Frequently, statistical analyses, modeling (e.g., for population projection)
and optimization or simulation to investigate candidate alternative decisions,
are conducted as separate exercises. For example, a population model might be
constructed, whose parameters are then estimated from data (e.g., ringing
studies, population surveys); finally, the parameterized model might then be
used to investigate alternative candidate decisions, via simulation,
optimization, or both. This approach, while effective, does not take full
advantage of the integration of data and model components for prediction and
updating; we propose a Bayesian context to provide this integration.
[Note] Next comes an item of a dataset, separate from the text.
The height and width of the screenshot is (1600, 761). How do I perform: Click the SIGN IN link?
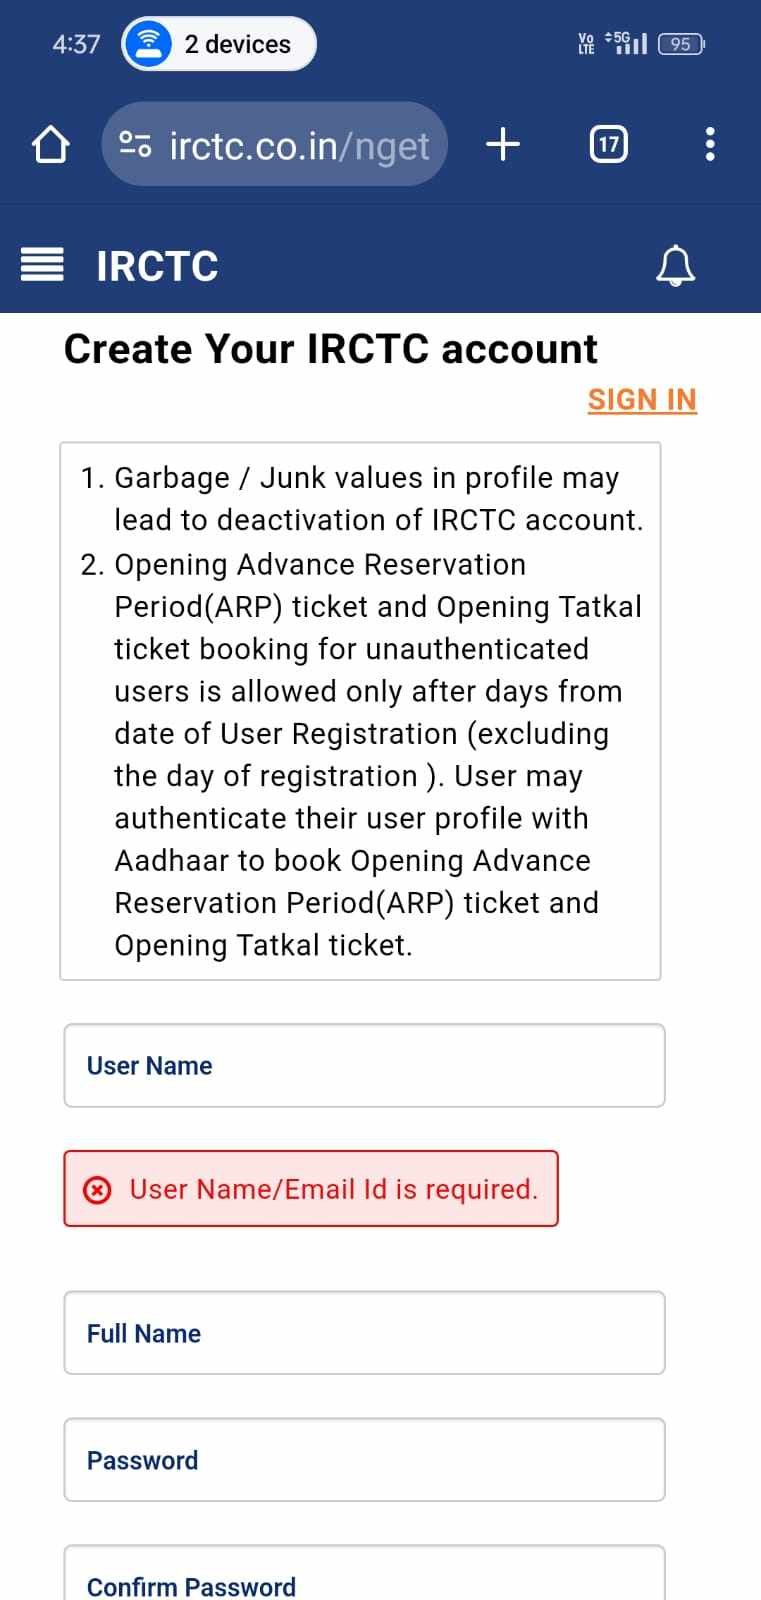(x=642, y=399)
In the case of American black ducks (Anas rubripes) managers
are
simultaneously faced with trying to extract a sustainable harvest from the
species, while maintaining individual stocks above acceptable thresholds. The
problem is complicated by spatial heterogeneity in the growth rates and
carrying capacity of black ducks stocks, movement between stocks, regional
differences in the intensity of harvest pressure, and heterogeneity in the
degree of competition from a close congener, mallards (Anas
platyrynchos)
among stocks. We have constructed a population life cycle model that takes
these components into account and simultaneously performs parameter estimation
and population prediction in a Bayesian framework. Ringing data are used to
develop posterior predictive distributions for harvest mortality rates, given
as input decisions about harvest regulations. Population surveys of black
ducks and mallards are used to obtain stock-specific estimates of population
size for both species, for inputs into the population life-cycle model. These
estimates are combined with the posterior distributions for harvest mortality,
to obtain posterior predictive distributions of future population status for
candidate sets of regional harvest regulations, under alternative biological
hypotheses for black duck population dynamics. These distributions are then
used both for the exploration of optimal harvest policies and for sequential
updating of model posteriors, via comparison of predictive distributions to
future survey estimates of stock-specific abundance. Our approach illustrates
advantages of MCMC for integrating disparate data sources into a common
predictive framework, for use in conservation decision making.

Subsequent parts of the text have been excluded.